Even the Xinhua news agency warns 2016 “could be a very difficult year”. The explosive start to the year on Chinese and global stock markets leaves no doubt on that score. China’s stock markets have fallen by a further 20 percent in the first weeks of 2016, after falling 43 percent last summer. Global stock markets have also tumbled, showing it is not a purely Chinese phenomenon. Sinking oil and commodity prices, fears over China’s economy, currency turmoil, and the rise in global debt – these are the factors feeding the financial turbulence. These are all legacies of the global capitalist crisis that began in 2008 and has not relaxed its grip.

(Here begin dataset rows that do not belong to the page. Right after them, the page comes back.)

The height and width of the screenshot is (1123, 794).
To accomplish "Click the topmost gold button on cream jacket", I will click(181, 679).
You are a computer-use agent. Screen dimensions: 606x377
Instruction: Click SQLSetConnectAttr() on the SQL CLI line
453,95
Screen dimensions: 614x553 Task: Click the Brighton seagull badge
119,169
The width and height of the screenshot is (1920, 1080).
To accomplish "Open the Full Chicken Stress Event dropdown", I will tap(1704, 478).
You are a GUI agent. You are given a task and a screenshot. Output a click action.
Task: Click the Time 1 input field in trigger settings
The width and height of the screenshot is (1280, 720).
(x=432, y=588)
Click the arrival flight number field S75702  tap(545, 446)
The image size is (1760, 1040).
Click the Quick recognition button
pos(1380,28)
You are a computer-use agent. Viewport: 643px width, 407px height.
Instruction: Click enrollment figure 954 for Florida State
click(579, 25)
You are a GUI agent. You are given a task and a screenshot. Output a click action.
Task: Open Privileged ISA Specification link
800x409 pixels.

China’s growing debt load is one of the factors causing serious concern for global capitalism. This was a hot talking point at the Davos World Economic Forum in January, a meeting of the global elite. Even as China’s economy slows sharply, the debt is still growing fast – three times faster than GDP. China’s total debt stood at 282 percent of GDP in 2014 and may have risen to 346 percent of GDP in 2015. This is according to research from Michael Every, head of financial markets research Asia Pacific at Rabobank. In 2007, China’s debt-to-GDP ratio was 158 percent (McKinsey Global Institute). Some economists now describe China as “the People’s Republic of Debt”.
This could push the financial system to breaking point, forcing the Chinese regime to stage a costly rescue. The cost of a bailout could be truly gigantic, diverting resources that could otherwise be used for investment and to soften the economic pain for workers and the middle classes.
The government wants to avoid a financial crash by staging ‘hidden bailouts’ with the banks making new loans so that indebted companies can repay old loans. But this is reducing the efficiency of credit – the economy needs more and more credit to achieve the same, or lower, rates of growth. And this is the reason why China’s debt load keeps growing.
Shock and awe
For the Chinese dictatorship the coming year can be the most tumultuous in decades. Increasing repression including the more frequent use of arrests, disappearances, kidnappings and forced ‘confessions’, as well as more serious political charges – such as ‘subversion’ which is punishable by life imprisonment – these are all symptoms of a regime preparing for social and political emergencies.
In the short-term this display of “shock and awe” may succeed in deterring the working class from engaging in struggle. The belief that economic distress is only ‘temporary’ may also play a part. But as the economic problems mount – and we socialists believe this is now inevitable – a mighty wave of mass struggle looms ahead.